Haven't heard of a full thing, but I believe one of the guys from the React team has made a library for React that borrows atom and reaction concepts from Reagent.
i think the thing most-scary about the implementation is that js doesnt have structural sharing. (= old-state new-state) in js will be a really expensive computation, and probably prohibitive for any reasonably large system. that makes the signal graph really expensive, and caching more complicated.
it's mentioned on the re-frame docs even
> js doesnt have structural sharing Structural sharing by itself is irrelevant. What's relevant is how you compare the objects. You can avoid deep comparisons and do shallow ones as well. Ah, yes - Recoil is that library I mentioned above, forgot the name.
yes, that's correct - i'm not sure how to do fast equality checking in js, or if it can be done, without some lib like immutable which implements structural sharing. you might be able to get away with some fast-exit reducer, but in the worst-case you are going to end up comparing an entire app's state to itself a lot, i think?

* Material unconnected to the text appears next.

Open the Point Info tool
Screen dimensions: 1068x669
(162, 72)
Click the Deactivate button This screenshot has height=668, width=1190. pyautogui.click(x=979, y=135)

also, writing js in an immutable fashion changes the surface area of your entire app. so for the purposes of getting constant-time equality checks, it's kind of a non-starter 😞 option.
> i'm not sure how to do fast equality checking in js The question is, do you need to have fast equality checks? Are you sure you can't compare objects in a shallowly?
i suppose i'm not really sure. you can write a pretty quick shallowCompare between two objects (length test, key existence checks).
but knowing when to rerender for a case like:
{ :open? true :child { :closed? false }}
isn't it the case that only 2-level-deep objects (and beyond) necessitate a deepEqual comparison? im going to pour over recoiljs' implementation to see what's going on there. i think you might be able to do something that avoids a large deepEquals comparison by clever use of observables...
but i should also just check the performance characteristics of a large amount of data with a brute-force deepEqual, too, huh?
> isn't it the case that only 2-level-deep objects (and beyond) necessitate a deepEqual comparison?
Why would anything necessitate a deep comparison?
React itself doesn't care - shouldComponentUpdate
returns true
by default and exists for you to optimize the behavior on an as-needed basis.
You can do the same. I would assume that Recoil does something similar, unless it uses some immutable data structures library.
oh, i did not think about the fact that shouldComponentUpdate defaults to true in baseline react. i haven't checked, but i assumed for years that reagent defaults to a simple =
to determine the shouldComponentUpdate return. if that's the case i would think reagent is always more efficient at rerendering than react.
Maybe, maybe not. I haven't measured. Efficient enough for what I do - that is all I personally care about when it comes to efficiency.